Texte du document
--

Faisant fi du suffrage universel qui a porté à la tête de l’Etat un candidat élu en toute souveraineté par le peuple ivoirien durant l’élection la plus transparente que l’Afrique ait connue depuis le début de la vague démocratique qui balaie le continent, l’auteur soutient que « la France » [[Voir De quelle France parle-t-on ? in Pour un anticolonialisme critique.p 95. Alexis Dieth et Franklin Nyamsi. Balafons. Abidjan 2012]] , pour utiliser le mot vague qu’il emploie, et les multinationales ont installé par la force des armes à la présidence de la Côte d’Ivoire un mercenaire acquis à la cause de leurs intérêts particuliers. Selon Don Mello un fantoche est à l’office à la Présidence de la République de Côte d’Ivoire grâce auquel la France met la main sur la souveraineté politique du pays et sur les secteurs vitaux de l’économie ivoirienne que sont l’énergie, les télécommunications, les banques, l’agro-alimentaires, les mines. Les multinationales privatisent l’économie ivoirienne, désarment l’Etat avec le soutien actif d’un ancien directeur du FMI qui a été placé à la tête de l’Etat ivoirien par des armées étrangères et qui gouverne sous la protection de toutes les forces coalisées du néolibéralisme mondial.

--

Données disponibles
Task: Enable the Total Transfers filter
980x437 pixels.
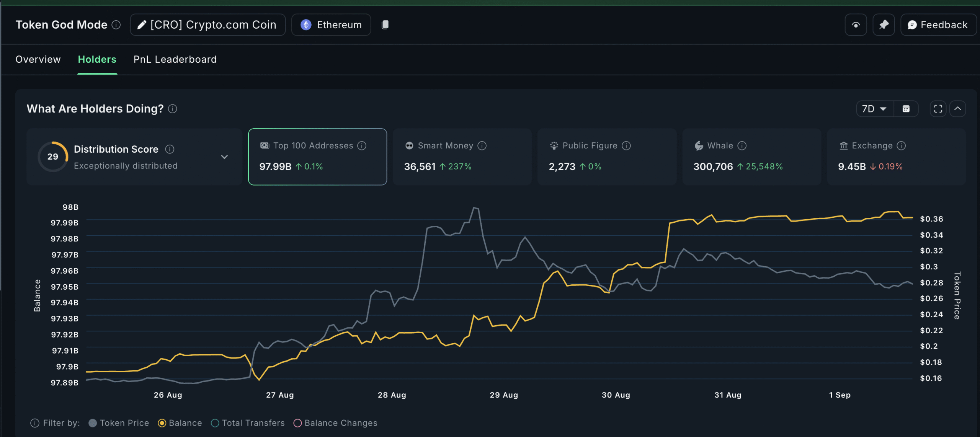Action: tap(215, 423)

--

Objectif
D'après le texte du document, quelle fonction l'homme placé à la tête de l'État ivoirien a-t-il occupée auparavant ?

Résultat attendu
Il a été directeur du FMI.